To Be Honest by Maggie Ann Martin (Review)

Release date: August 18th, 2018
Author links: Goodreads - Website - Twitter
Publisher: Swoon Reads
Pages: 304 pages (hardcover)

Description (from Goodreads):

Savannah is dreading being home alone with her overbearing mother after her sister goes off to college. But if she can just get through senior year, she'll be able to escape to college, too. What she doesn't count on is that her mother's obsession with weight has only grown deeper since her appearance on an extreme weight-loss show, and now Savvy's mom is pressuring her even harder to be constantly mindful of what she eats.

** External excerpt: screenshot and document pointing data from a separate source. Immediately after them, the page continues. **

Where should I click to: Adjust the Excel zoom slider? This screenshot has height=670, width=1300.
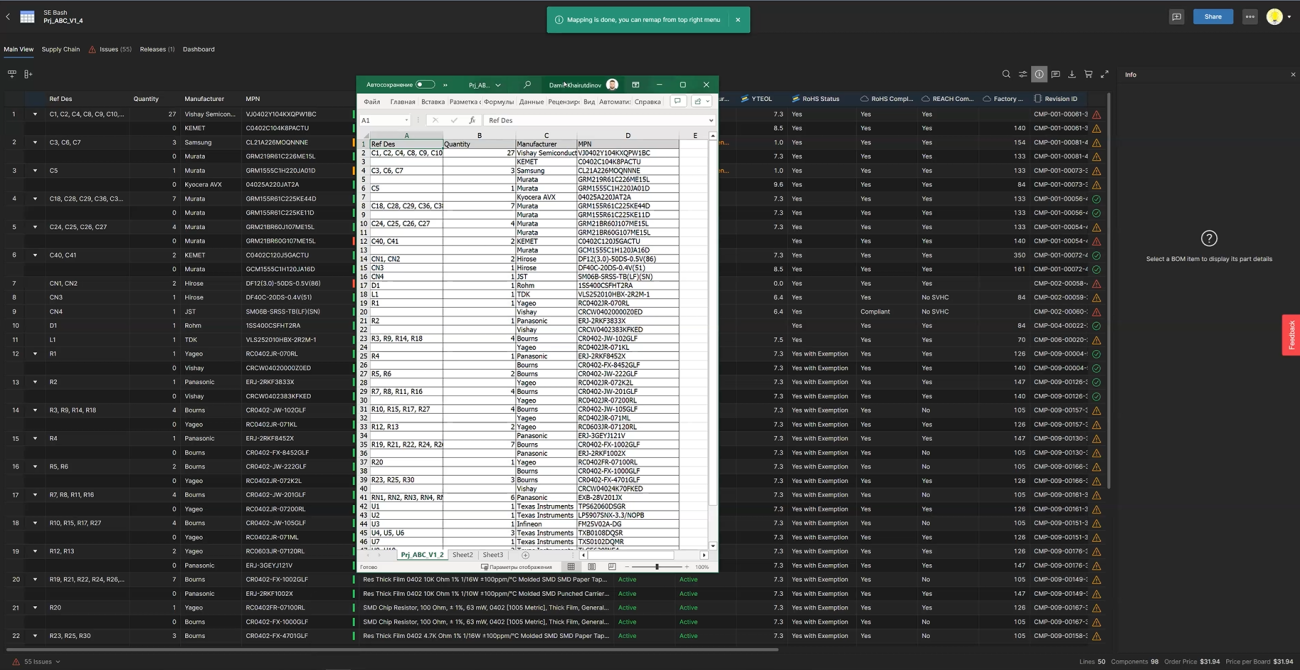tap(657, 567)
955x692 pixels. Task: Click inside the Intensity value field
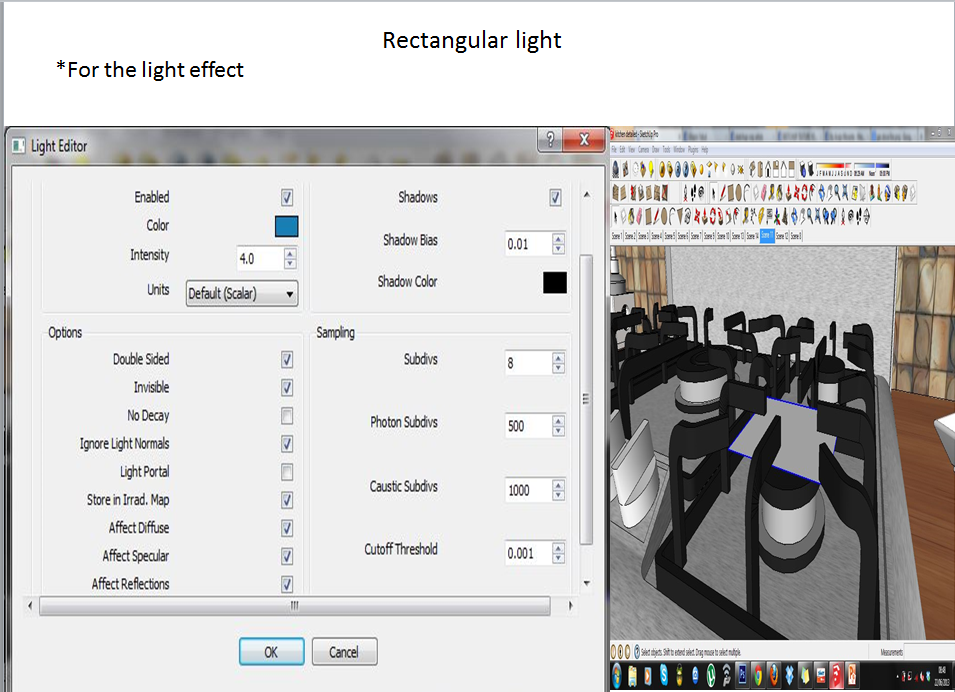point(258,258)
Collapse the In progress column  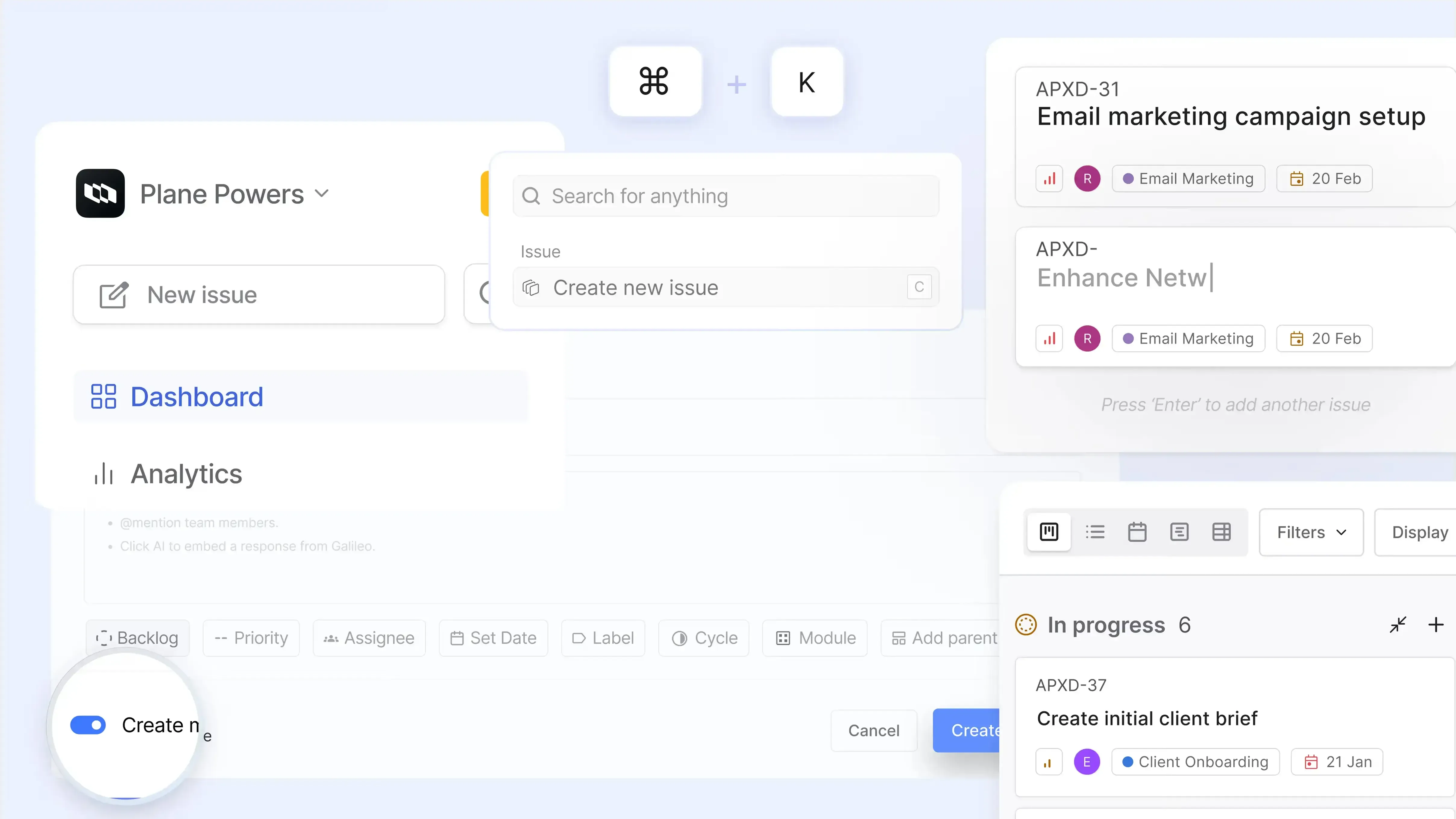click(1398, 625)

Between her mom's diet-helicoptering, missing her sister, and worrying about her collegiate future, Savvy has enough to worry about. And then she meets George, the cute new kid at school who has insecurities of his own. As Savvy and George grow closer, they help each other discover how to live in the moment and enjoy the here and now before it disappears.

Inspired by my love for Dumplin' (both the book and the movie) I felt like picking up a young adult novel for the first time in a long while. Body positivity is a big deal for me so I am always a bit weary when it comes to books like this.

When Savannah's sister moves away from home Savannah is left at home with her weight-loss obsessed mother who has recently competed in a competition similar to The Biggest Loser. Savannah doesn't have the kind of body her mother would like her to have and she is constantly reminded of that -- her mother monitors her eating, gives "friendly" suggestions of what to eat and what not to eat, and even destroys a perfectly good batch of cookies because treats like that are not accepted by her.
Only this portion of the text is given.